Introduction
This Compendium of Best Practices is a component of the Lebanon Crisis Response Plan (LCRP) 2017 – 2021 Strategic Review. The LCRP strategic review was commissioned in early 2021, in order to reflect on achievements over the past 4 years and to learn from the LCRP’s successful and less successful experiences. It was planned as a strategic review, rather than an evaluation, so that it could provide useable insights and recommendations quickly enough to inform the design of the future response to the impact of the Syria crisis. While the Compendium of Best Practices was part of the strategic review overall, it followed its own participatory process strongly leaning on the LCRP’s architecture, and benefiting from the knowledge of the organisations and people who participate in LCRP delivery.
The purpose of the Compendium of Best Practices was to identify and record best practices, in order to inform the design of the future response to the impact of the Syria crisis, and to stimulate scaling-up and replication of proven approaches and practices. Originally, the compendium was designed to include lessons learnt. However, all selected submissions constitute best practices.
The majority of the LCRP’s best practices showcased in this compendium are innovative solutions building on or driven by Lebanon’s unique context. Nevertheless, they show a high degree of replicability, certainly within Lebanon, and in other countries. Replication in other countries may be based on underlying principles of these approaches, methods and models, and by adapting to the local contexts. Importantly, the majority of these best practices brought out by the LCRP can be integrated into other crisis responses in Lebanon.
The LCRP’s best practices contained in this compendium underline some of the findings of the LCRP Strategic Review: Sustainability is constrained by the combination of policy and regulatory limitations, limited absorption capacity of already strained public institutions and a continuously worsening situation.

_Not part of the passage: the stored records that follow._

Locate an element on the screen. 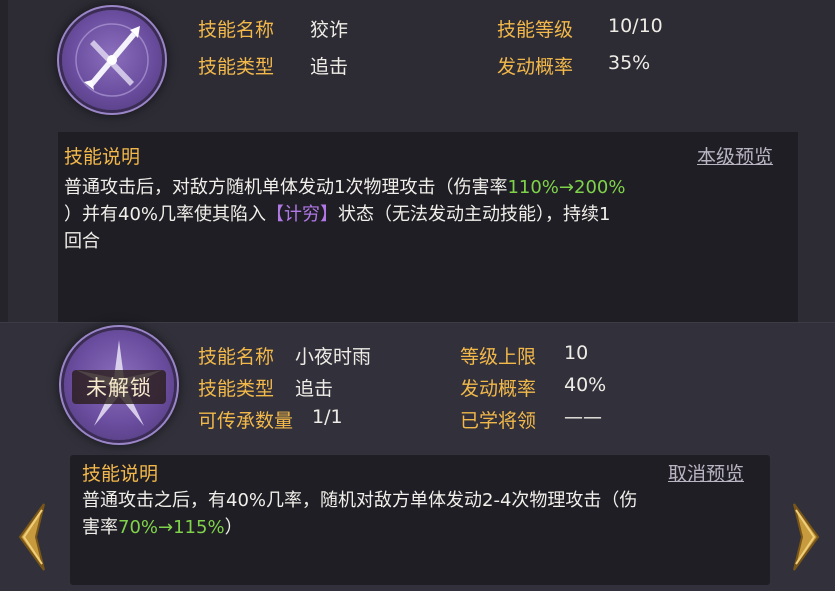 The height and width of the screenshot is (591, 835). skill-icon-locked: 未解锁 is located at coordinates (119, 385).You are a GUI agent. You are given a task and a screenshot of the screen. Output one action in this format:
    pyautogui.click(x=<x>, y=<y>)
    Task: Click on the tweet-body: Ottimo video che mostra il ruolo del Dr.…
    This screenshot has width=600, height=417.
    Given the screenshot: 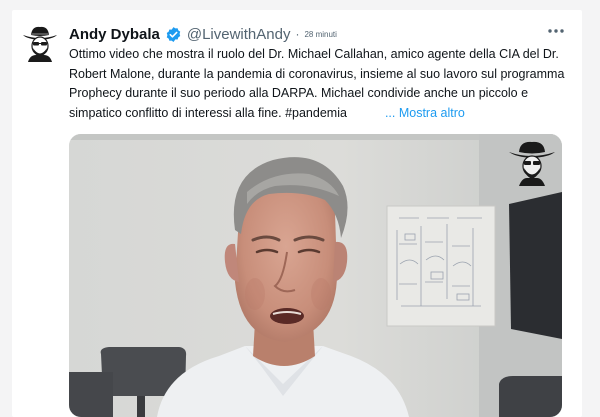 What is the action you would take?
    pyautogui.click(x=317, y=84)
    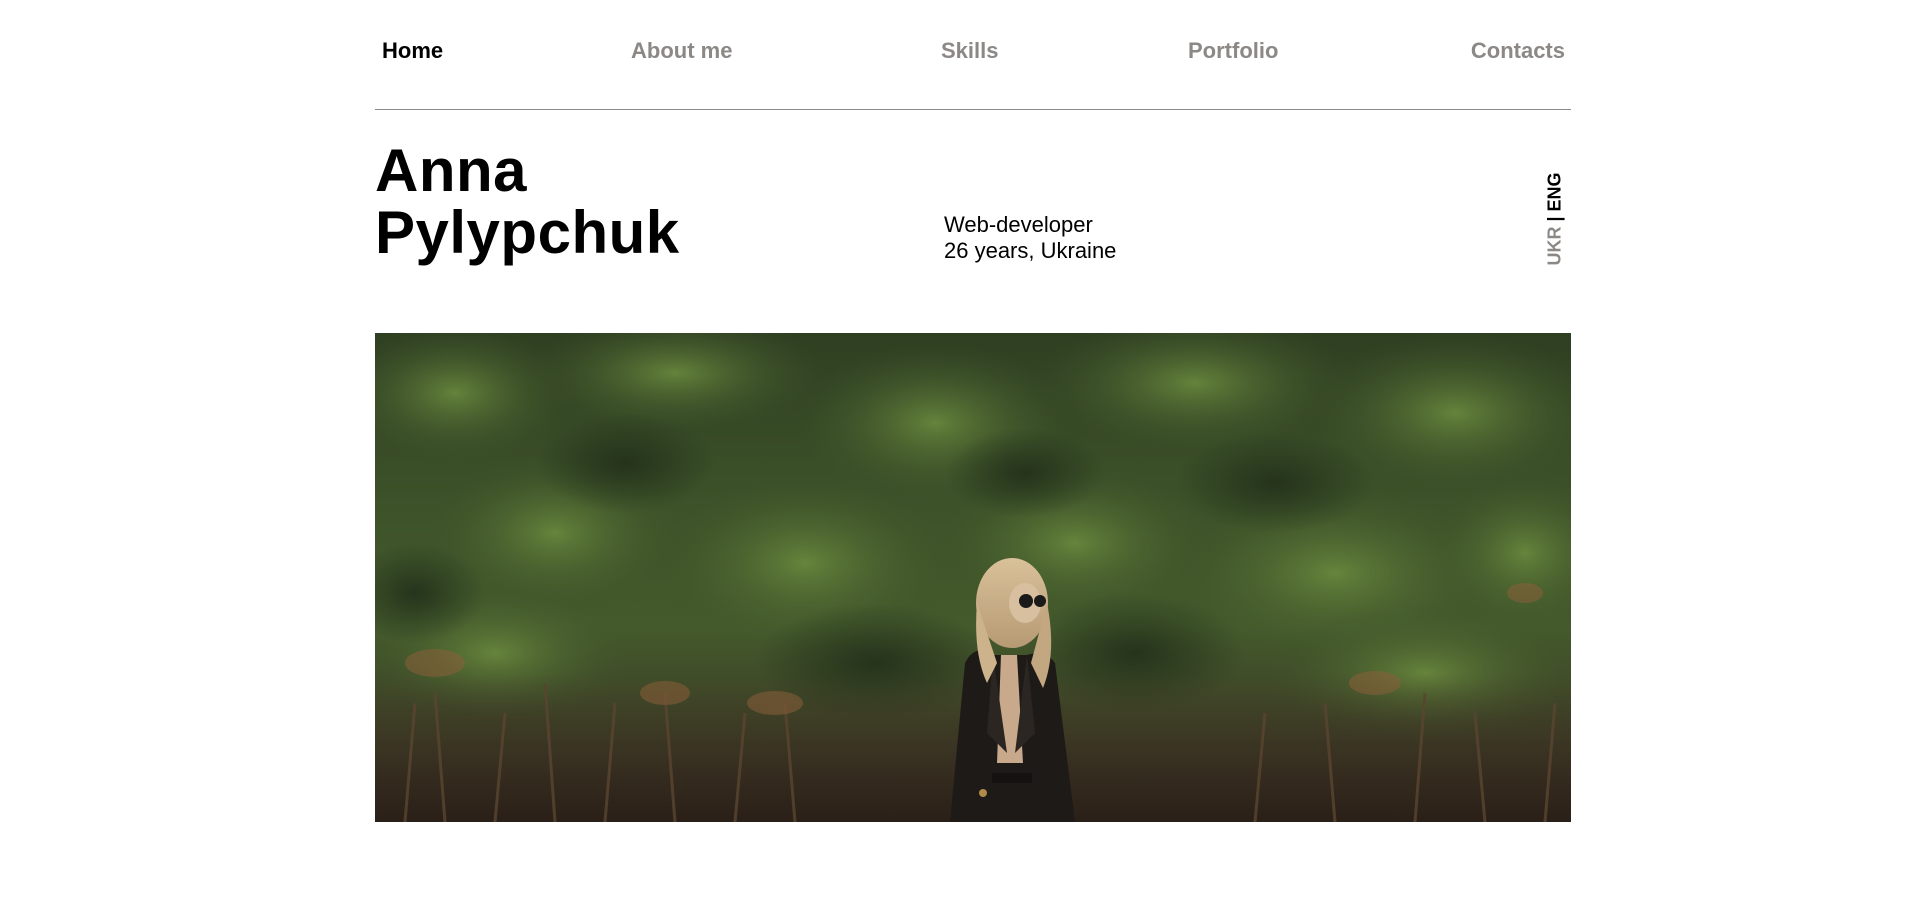 This screenshot has width=1920, height=914. I want to click on lang-eng: ENG, so click(1555, 192).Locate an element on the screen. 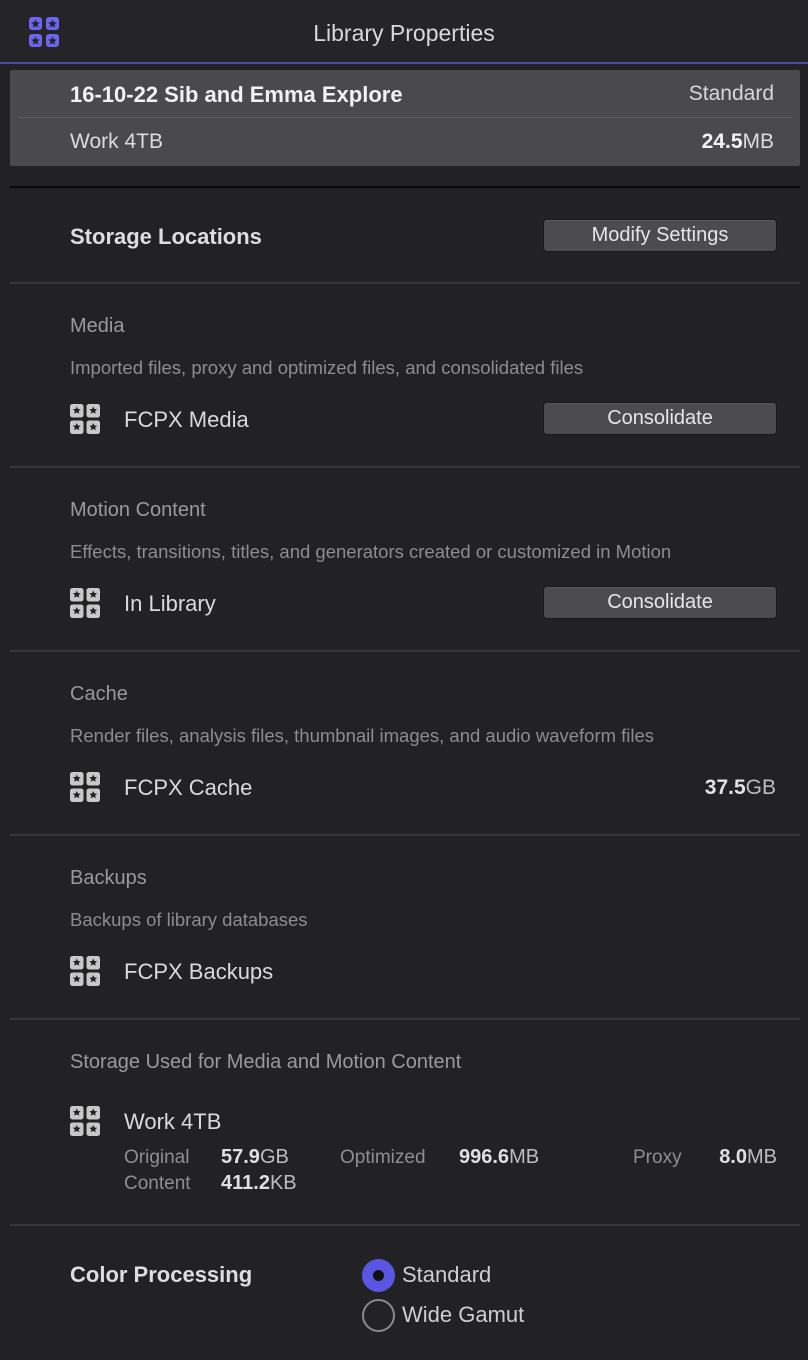 This screenshot has width=808, height=1360. wide-gamut-radio-label: Wide Gamut is located at coordinates (463, 1315). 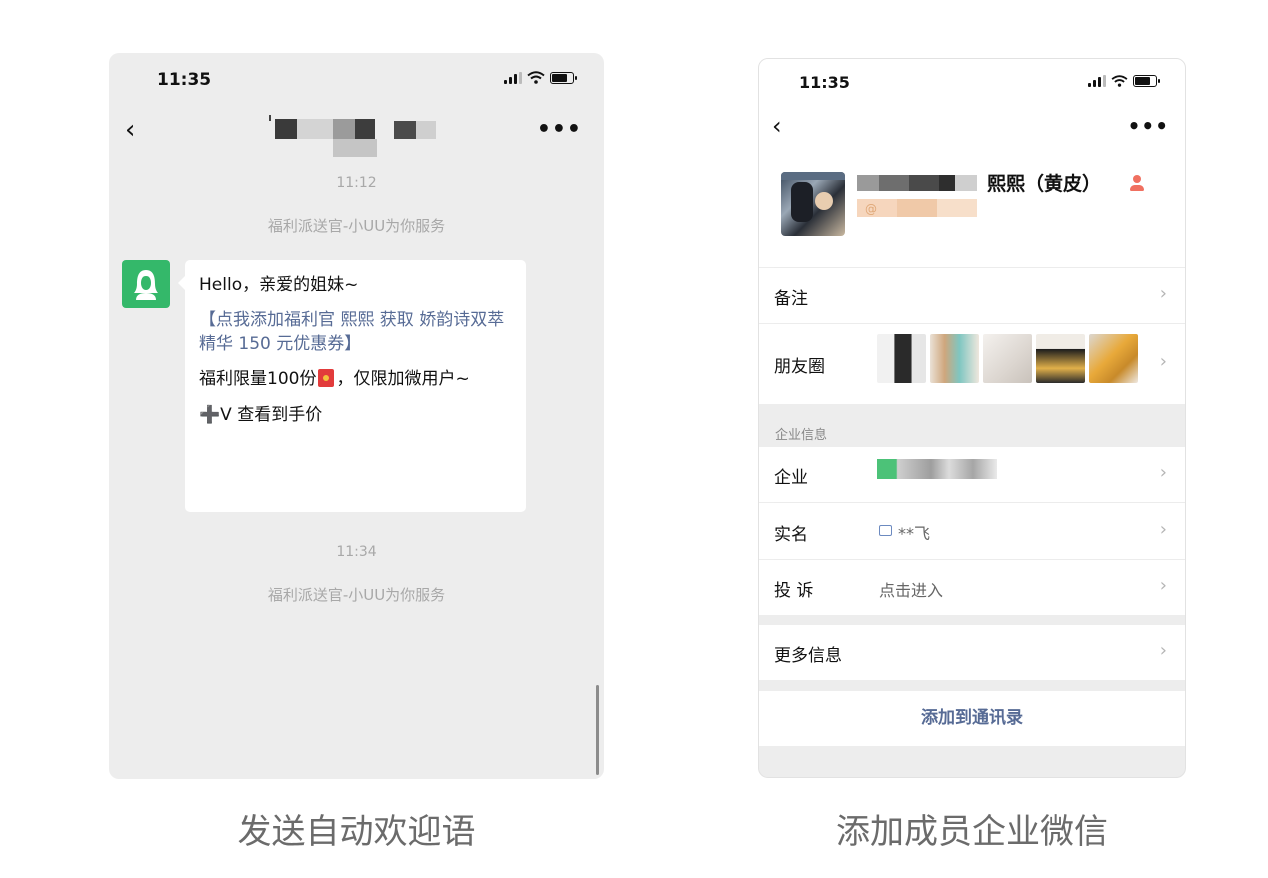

Nevertheless, creative ways of anchoring sustainability for example in communities are included in these best practices. Secondly, due to the lack of thorough impact assessment, the impact of the LCRP’s best practices is unclear with the exception of cash programming.
While the majority of the featured best practices involve Lebanese organisations to some degree, on two of the best practices are solely designed and implemented by Lebanese organisations. This in itself highlights the need to dedicate more work to localisation in Lebanon. The two Lebanese practices showcased here present ways to embed interventions in local communities thus integrating sustainability measures.
Finally, more than half of the best practices from the past five years of implementing the LCRP are multisectoral approaches, contrasting the LCRP’s sectoral set-up.